Challenge: Swap "screenshot" for "screen capture" in everything from the line containing "Identify the location of Author" down to the end of the lines, changing nothing else.

(Records from a pointing dataset)
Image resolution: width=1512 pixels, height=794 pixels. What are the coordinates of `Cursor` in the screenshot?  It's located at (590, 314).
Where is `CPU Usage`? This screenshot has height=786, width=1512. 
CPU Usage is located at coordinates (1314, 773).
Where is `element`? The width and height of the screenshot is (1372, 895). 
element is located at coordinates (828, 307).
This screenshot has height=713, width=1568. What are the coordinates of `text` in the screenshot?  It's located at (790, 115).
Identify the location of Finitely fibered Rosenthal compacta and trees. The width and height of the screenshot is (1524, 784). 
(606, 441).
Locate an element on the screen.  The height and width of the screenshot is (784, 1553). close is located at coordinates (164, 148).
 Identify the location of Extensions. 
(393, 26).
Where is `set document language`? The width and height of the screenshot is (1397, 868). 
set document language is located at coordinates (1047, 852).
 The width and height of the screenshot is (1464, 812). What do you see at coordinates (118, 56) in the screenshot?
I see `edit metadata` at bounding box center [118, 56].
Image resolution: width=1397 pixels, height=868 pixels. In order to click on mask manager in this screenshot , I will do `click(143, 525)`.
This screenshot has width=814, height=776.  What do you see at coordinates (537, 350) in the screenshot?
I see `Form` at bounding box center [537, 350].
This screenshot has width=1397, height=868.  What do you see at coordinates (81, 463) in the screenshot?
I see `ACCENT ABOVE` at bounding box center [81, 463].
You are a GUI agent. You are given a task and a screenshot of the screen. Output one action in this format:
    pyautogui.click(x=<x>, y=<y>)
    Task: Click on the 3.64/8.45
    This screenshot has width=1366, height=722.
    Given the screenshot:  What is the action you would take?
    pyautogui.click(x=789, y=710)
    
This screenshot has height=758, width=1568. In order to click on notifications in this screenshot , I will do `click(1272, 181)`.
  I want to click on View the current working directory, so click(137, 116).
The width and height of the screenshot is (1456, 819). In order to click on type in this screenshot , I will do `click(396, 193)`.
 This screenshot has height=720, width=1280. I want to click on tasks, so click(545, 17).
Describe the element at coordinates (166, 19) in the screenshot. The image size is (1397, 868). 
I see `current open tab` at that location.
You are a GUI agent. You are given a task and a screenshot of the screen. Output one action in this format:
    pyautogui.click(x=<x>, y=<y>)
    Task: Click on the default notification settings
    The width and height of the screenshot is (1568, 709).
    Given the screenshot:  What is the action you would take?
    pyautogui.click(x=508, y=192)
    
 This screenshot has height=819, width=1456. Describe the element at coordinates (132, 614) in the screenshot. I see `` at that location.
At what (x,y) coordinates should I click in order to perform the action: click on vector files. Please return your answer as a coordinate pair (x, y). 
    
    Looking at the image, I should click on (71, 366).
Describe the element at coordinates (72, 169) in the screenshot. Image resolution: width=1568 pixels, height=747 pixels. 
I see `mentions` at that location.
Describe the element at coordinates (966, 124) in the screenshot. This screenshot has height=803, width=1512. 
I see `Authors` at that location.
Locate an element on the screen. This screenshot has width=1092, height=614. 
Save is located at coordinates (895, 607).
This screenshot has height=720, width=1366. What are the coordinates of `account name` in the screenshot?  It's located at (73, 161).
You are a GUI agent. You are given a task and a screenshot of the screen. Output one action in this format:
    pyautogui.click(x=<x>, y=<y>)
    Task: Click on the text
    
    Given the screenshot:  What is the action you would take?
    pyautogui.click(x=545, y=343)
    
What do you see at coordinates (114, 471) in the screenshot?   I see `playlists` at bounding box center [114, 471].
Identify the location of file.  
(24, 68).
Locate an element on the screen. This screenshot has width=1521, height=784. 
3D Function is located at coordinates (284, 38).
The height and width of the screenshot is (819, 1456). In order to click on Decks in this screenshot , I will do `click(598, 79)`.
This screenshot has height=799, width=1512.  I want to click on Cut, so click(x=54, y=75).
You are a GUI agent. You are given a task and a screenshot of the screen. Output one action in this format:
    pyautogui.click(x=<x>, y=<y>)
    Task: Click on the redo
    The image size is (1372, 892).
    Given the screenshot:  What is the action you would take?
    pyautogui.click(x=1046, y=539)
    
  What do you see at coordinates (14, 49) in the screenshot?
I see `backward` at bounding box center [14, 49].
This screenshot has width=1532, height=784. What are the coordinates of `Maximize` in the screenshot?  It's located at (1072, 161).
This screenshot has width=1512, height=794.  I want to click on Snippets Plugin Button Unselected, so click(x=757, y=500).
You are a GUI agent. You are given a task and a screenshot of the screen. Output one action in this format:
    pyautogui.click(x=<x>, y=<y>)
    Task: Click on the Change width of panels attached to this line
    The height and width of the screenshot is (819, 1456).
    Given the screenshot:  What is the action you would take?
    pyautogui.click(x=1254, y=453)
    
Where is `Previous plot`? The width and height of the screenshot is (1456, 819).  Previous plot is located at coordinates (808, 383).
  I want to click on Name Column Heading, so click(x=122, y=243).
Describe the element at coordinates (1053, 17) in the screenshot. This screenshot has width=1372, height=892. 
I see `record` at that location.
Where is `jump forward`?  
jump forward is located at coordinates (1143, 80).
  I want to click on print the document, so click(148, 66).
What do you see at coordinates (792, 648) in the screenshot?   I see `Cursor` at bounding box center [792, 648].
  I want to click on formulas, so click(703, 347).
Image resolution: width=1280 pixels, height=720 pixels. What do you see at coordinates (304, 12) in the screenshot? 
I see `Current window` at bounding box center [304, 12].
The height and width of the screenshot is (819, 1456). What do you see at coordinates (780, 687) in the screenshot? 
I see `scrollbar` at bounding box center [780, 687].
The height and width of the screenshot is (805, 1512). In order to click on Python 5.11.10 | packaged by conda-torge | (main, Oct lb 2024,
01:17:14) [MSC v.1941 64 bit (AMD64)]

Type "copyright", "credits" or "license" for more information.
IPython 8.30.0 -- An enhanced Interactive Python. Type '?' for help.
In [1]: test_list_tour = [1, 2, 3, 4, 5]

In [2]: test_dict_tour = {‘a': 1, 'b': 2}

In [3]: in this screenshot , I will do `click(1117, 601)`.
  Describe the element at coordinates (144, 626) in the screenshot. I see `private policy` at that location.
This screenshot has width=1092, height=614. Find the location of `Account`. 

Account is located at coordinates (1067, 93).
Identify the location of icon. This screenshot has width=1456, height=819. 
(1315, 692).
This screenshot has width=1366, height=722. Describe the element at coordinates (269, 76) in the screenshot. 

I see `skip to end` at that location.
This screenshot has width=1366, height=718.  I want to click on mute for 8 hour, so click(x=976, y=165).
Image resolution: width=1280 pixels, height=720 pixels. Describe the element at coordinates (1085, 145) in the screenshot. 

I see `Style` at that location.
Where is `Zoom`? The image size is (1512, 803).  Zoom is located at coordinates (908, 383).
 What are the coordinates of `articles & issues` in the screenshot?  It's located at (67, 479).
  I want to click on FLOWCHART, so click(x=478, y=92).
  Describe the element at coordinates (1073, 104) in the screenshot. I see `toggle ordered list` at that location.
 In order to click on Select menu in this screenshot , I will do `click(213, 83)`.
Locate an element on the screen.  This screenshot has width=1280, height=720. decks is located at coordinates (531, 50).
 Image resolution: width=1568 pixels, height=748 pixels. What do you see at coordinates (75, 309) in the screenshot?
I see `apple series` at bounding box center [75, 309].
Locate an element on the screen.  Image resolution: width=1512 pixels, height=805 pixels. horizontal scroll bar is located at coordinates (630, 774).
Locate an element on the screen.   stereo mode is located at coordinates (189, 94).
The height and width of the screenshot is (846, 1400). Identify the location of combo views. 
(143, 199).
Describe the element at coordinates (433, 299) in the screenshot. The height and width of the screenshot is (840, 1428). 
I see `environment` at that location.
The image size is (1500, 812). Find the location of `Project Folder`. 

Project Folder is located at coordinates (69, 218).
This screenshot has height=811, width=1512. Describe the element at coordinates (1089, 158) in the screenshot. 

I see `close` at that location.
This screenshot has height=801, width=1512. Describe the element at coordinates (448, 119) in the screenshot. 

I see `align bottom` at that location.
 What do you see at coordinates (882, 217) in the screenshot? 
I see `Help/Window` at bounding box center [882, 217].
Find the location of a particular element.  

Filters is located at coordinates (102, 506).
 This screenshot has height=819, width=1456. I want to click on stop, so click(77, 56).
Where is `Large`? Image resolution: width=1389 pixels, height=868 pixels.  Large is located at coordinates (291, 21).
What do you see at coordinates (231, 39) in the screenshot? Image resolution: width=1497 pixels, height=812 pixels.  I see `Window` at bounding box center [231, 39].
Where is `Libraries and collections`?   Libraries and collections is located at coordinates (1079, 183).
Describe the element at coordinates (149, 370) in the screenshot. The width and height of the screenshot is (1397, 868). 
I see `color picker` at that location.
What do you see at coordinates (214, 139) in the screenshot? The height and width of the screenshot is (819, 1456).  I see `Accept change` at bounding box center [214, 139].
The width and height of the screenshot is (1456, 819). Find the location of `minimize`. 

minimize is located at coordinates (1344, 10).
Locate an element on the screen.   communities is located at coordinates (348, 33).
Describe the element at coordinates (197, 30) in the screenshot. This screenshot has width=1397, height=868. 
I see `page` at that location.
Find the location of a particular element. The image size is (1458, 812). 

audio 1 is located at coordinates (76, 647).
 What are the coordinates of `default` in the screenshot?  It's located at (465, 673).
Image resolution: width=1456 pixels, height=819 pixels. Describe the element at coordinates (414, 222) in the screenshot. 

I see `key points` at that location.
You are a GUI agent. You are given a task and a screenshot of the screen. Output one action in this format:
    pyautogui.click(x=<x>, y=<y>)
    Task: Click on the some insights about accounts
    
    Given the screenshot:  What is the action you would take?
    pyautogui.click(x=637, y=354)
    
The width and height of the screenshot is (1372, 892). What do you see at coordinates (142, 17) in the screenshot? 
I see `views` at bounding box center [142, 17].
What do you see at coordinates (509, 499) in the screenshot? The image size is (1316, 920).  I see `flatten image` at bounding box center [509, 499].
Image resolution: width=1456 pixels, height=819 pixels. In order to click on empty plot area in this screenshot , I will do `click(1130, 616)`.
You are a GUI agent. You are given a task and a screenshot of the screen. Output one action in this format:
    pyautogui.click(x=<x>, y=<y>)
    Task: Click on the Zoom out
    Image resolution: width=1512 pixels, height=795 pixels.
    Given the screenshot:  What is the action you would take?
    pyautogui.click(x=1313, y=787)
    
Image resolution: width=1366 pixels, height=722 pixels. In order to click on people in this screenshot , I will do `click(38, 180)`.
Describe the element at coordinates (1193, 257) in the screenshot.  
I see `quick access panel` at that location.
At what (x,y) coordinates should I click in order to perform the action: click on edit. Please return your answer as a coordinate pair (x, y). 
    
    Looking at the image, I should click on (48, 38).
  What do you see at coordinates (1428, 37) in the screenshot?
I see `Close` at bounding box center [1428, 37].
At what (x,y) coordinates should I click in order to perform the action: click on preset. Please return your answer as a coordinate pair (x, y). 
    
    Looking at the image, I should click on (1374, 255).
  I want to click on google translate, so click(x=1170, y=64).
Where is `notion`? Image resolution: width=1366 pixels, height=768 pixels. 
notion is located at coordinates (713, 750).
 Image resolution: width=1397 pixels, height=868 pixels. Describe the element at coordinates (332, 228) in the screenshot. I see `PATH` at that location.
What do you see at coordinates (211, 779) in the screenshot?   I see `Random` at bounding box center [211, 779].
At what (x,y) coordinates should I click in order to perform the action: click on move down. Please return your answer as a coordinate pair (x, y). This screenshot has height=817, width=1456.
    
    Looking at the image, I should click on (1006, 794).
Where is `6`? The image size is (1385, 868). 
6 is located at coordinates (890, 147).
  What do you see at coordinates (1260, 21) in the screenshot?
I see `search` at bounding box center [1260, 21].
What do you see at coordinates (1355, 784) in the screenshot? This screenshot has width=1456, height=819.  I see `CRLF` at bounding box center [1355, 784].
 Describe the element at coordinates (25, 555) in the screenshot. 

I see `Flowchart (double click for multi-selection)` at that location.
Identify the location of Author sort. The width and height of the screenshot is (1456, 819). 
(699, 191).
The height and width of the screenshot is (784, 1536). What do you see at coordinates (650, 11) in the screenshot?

Response to the task:
Identify the location of Author sort. The width and height of the screen capture is (1456, 819). 
(699, 191).
The height and width of the screen capture is (784, 1536). What do you see at coordinates (650, 11) in the screen capture?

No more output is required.